Benefits of the farm bill

Often about 5:30 in the afternoon (on the days I write this column), I sit at my desk and try to remember where the day went, and what I’m going to write about this week. For the better part of several hours, I’ll sit at my keyboard, writing. I type quickly, but hardly ever get it right the first time and usually have to do it over, so it’s a slow process. And I use a lot of correction fluid – lots of it.

I start to write a lot of things that don’t work out, too, so I’m at it at least two and sometimes three hours. People always ask me how long it takes me to write a newspaper column.

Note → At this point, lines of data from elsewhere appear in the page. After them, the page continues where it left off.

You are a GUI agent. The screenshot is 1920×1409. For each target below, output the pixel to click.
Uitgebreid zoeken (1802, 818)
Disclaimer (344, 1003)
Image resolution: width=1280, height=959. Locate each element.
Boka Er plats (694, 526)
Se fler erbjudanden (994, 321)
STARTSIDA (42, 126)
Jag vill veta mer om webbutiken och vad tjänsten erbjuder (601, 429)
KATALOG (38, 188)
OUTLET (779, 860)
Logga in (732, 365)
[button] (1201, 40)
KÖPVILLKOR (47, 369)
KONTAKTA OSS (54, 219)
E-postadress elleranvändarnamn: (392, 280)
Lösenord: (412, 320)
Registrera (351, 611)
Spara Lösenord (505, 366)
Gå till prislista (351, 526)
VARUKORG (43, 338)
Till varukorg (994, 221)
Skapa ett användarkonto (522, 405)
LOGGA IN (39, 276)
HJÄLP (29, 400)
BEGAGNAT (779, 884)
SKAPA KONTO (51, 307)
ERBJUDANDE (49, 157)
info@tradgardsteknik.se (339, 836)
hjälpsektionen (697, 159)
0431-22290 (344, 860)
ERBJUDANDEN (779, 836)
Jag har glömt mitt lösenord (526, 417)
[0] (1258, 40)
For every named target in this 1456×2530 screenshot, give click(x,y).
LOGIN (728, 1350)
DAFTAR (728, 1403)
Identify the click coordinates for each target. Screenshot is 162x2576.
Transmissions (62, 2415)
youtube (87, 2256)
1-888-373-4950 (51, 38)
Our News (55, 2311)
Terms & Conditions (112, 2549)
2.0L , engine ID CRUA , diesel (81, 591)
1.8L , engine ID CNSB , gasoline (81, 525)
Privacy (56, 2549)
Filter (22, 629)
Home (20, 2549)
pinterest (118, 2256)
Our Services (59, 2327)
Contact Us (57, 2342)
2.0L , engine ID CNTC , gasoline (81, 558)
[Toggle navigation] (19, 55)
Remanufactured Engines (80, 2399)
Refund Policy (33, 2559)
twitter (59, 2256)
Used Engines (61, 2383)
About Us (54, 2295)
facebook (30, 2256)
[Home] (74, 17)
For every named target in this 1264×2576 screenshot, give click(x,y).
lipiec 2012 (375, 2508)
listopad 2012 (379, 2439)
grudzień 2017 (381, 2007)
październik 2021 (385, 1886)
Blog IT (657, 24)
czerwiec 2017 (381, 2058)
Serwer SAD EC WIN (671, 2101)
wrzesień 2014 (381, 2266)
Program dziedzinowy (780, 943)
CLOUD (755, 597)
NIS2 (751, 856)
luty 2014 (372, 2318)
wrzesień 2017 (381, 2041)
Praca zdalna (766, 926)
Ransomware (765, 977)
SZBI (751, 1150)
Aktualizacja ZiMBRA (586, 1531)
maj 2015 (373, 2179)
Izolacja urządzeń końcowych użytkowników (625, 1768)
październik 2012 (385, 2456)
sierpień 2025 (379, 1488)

I always tell them if it’s any good, it doesn’t take long, but if it isn’t good, it takes all day. I waste a little time, too. Sometimes I’ll get about 20 phone calls a day. Friends drop by and we talk. I wait in line at the store. A lot of my old Marine sniper buddies call. Most of them, like me, are retired. Some of them, like me, still spend time as a civilian instructor at the Marine Sniper School, Quantico, Va.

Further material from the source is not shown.